Chaque planète a son cours particulier ; les planètes diffèrent entre elles par la vitesse et le temps de leurs révolutions. Les astres influent beaucoup sur la naissance des hommes et décident du bon ou du mauvais destin ; c'est pourquoi les observateurs y lisent l'avenir. Ils ont ainsi fait, disent-ils, des prédictions à un grand nombre de rois, entre autres, au vainqueur de Darius, Alexandre, et aux rois Antigone et Séleucus Nicator, prédictions qui paraissent toutes avoir été accomplies et dont nous parlerons en temps et lieu.

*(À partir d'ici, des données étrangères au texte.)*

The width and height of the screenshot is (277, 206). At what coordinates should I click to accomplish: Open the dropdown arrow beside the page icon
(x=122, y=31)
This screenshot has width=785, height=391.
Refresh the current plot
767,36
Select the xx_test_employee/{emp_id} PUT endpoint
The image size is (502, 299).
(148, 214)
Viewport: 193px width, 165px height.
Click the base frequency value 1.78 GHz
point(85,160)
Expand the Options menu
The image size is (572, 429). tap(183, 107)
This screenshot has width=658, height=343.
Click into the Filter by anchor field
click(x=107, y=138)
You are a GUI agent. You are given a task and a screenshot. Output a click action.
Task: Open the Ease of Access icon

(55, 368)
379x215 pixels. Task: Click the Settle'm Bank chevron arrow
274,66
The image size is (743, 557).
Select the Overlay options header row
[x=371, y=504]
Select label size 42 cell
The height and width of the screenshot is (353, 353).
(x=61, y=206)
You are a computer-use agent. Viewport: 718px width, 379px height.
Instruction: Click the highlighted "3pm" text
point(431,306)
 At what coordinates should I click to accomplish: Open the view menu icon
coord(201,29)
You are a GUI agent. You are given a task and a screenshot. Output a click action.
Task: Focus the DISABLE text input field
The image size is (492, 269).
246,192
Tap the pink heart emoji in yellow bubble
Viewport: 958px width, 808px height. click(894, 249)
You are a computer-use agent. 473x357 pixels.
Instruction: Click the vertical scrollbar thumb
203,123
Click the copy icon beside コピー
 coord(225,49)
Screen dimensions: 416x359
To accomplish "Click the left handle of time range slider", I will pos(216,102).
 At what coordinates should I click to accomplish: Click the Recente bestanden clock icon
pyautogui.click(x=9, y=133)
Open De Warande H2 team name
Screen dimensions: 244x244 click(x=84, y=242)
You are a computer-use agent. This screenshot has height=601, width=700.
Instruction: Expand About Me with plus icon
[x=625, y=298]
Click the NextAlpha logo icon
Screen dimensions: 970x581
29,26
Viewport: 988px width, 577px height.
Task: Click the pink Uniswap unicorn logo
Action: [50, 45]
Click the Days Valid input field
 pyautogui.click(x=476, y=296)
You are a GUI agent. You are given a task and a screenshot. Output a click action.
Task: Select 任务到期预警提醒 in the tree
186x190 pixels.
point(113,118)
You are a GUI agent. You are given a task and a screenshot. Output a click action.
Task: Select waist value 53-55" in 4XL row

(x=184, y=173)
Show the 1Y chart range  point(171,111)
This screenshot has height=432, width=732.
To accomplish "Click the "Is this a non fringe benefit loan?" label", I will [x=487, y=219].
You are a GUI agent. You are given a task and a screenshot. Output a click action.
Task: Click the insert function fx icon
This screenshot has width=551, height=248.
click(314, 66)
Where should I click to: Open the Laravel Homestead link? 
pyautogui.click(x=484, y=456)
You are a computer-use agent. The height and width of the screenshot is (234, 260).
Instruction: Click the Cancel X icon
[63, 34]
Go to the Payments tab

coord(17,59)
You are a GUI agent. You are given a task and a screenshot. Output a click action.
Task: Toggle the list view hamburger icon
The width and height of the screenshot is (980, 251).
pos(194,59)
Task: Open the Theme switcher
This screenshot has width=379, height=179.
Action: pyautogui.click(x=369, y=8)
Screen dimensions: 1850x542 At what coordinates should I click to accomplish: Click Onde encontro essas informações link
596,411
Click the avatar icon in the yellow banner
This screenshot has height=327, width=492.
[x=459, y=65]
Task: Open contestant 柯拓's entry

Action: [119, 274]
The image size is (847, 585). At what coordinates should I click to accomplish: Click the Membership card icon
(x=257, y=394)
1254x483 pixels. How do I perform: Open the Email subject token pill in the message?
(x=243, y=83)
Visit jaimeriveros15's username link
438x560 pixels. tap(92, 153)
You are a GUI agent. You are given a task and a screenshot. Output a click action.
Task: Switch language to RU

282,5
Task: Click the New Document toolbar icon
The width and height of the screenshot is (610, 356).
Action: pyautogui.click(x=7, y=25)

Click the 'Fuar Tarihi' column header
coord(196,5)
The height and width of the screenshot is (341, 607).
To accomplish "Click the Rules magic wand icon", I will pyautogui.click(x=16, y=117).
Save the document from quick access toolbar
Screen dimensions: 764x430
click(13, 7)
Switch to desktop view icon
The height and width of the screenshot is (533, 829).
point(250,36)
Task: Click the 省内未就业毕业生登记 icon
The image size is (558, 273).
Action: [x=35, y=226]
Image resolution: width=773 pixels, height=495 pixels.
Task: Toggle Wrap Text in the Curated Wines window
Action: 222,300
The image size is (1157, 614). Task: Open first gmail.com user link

Ils prédisent aussi aux particuliers les choses qui doivent leur arriver, et cela avec une précision telle que ceux qui en ont fait l'essai en sont frappés d'admiration, et regardent la science de ces astrologues comme quelque chose de divin. 

En dehors du cercle zodiacal, ils déterminent la position de vingt quatre étoiles dont une moitié est au nord et l'autre au sud ; ils les appellent juges de l'univers : les étoiles visibles sont affectées aux êtres vivants, les étoiles invisibles aux morts. La lune se meut, ajoutent les Chaldéens, au-dessous de tous les autres astres; elle est la plus voisine de la terre en raison de la pesanteur, elle exécute sa révolution dans le plus court espace de temps, non pas par la vitesse de son mouvement, mais parce que le cercle qu'elle parcourt est très petit; sa lumière est empruntée, et ses éclipses proviennent de l'ombre de la terre, comme l'enseignent aussi les Grecs. Quant aux éclipses de soleil, ils n'en donnent que des explications très vagues : ils n'osent ni les prédire, ni en déterminer les époques. Ils professent des opinions tout à fait particulières à l'égard de la terre : ils soutiennent qu'elle est creuse, sous forme de nacelle et ils en donnent des preuves nombreuses et plausibles, comme de tout ce qu'ils disent sur l'univers.

Nous nous éloignerions trop de notre sujet, si nous voulions entrer dans tous ces détails; il suffit d'être convaincu que les Chaldéens sont plus que tous les autres hommes versés dans l'astrologie, et qu'ils ont cultivé cette science avec le plus grand soin. Il est cependant difficile de croire au nombre d'années pendant lesquelles le collège des Chaldéens aurait enseigné la science de l'univers; car depuis leurs premières observations astronomiques jusqu'à l'invasion d'Alexandre, ils ne comptent pas moins de quatre cent soixante-treize mille ans.